Saturday, June 27, 2009

Trains

As I was washing dishes the other day and generally puttering around my kitchen, I heard the train go by. I live three blocks over from a major expressway bordered by train tracks on the far side. The sound of trains has been with me all of my life.

Commute trains, Amtrak trains and freight trains punctuate the day and night. Now with the windows open for the summer I hear the early and late trains more than I do during the colder months. The length of the trains suggest whether they are passenger or freight, with the longer trains that I assume are hauling freight going through at night.

In Toledo, when I was growing up, we lived a similar distance from trains and I remember all too well the pictures from Life magazine of Anne Frank and the concentration camps. For a brief time in my childhood, probably when I was nine or ten, the sounds of trains scared me. I lay in my bed at night fearful, imagining what it had been like to be pushed into a boxcar traveling in the dark without water or food or a place to go to the bathroom. I had a vivid imagination and for a time the trains were not comforting.

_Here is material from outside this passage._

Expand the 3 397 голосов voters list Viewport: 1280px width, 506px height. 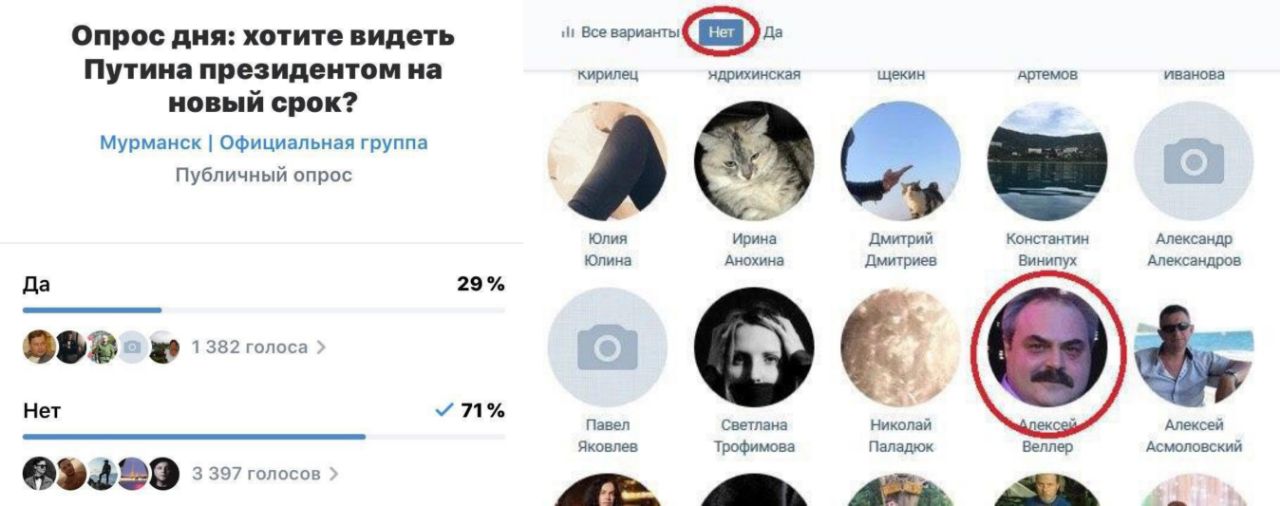coord(265,473)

When we moved to California my parents again bought a house that was near trains. In the summer between my freshman and sophomore years of high school my family took the Vista Dome train to Chicago from Oakland. This was an elegant train with its dining car, private compartment and second story for viewing the country as it rolled by. I remember sitting in the dining car with a linen table cloth and heavy silver flatware waiting for our dinner with the train stopped blocking a crossing. People were backed up, probably wishing that darned train would get moving.

We pulled into Chicago on the Fourth of July, passing through miles of stock yards and slums such as I had never seen before. (I would see them again from the Dan Ryan expressway years later when I lived in that city.) It was sobering to see a city so different from the areas where I had lived. Then we made a mad dash across town to another train station where we had a long, long wait for the "milk train" that would take us to Toledo where we were visiting family and friends.

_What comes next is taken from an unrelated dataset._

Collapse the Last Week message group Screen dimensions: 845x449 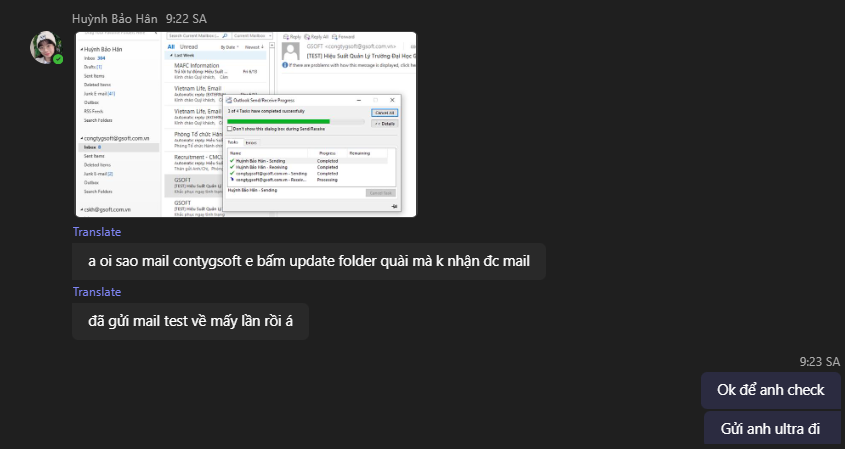(171, 56)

We sat it out in the station until eleven pm and finally boarded the next train. I remember taking an escalator in the second station, one of the few times in my life that I ever did that. Escalators are scary things to people on crutches, as I was then, and require some very precise co-ordination of person, crutches and moving stairs to get on and off. Getting off is definitely trickier than getting on if my memory serves me correctly. With Papa behind me, I felt confident to try it, but was not really happy with it.

We had studied geography freshman year and I remember being very excited and waking up my long-suffering younger sister with my excitement that we were passing through the Gary, Indiana, noted primarily for its smokestacks. She still remembers this and has full rights to give me a hard time about it even after all these years. (Nearly half a century.)

When we arrived in Toledo in the wee hours of the morning we were met by the very dear friend, a tall, handsome Irish American with a fine voice and wonderful sense of humor who had been Papa's work colleague before we moved. Some years later, Uncle Ed, as we called him, would become my sister's father-in-law and "boppa" to her son and daughter. I remember his intelligence, humor, kindness and friendship to our family as though he truly had been my uncle. Along with my parents and his own wife, he is sorely missed by our family.

Finally, as a graduate student in Chicago, I lived three blocks west of the El. The stairs up to it were so daunting to me that I never did ride that train. The city traffic noise in Chicago was so great that I don't remember a distinct sound of trains such I experience now or knew as a child in Toledo.

Sometimes I think that I would like to move away from trains, but it isn't likely to happen. Sometimes I think that taking the Vista Dome across the country again would be a fun adventure. Adventures are mostly in my mind though, now that I am definitely aging and I think that I will keep them vicarious through memory and film. (Great train scenes from film would be another post! One that I saw last night was in an old Sherlock Holmes with Holmes and Watson and Holmes older brother catching up with the bad guys on the "boat train.")

I am grateful for my memories of trains and grateful for the relatively cool part of this day that will become quite hot later.

It is hard to believe that the Fourth of July is right around the corner and that Christmas is now less than six months away! (Arggh!)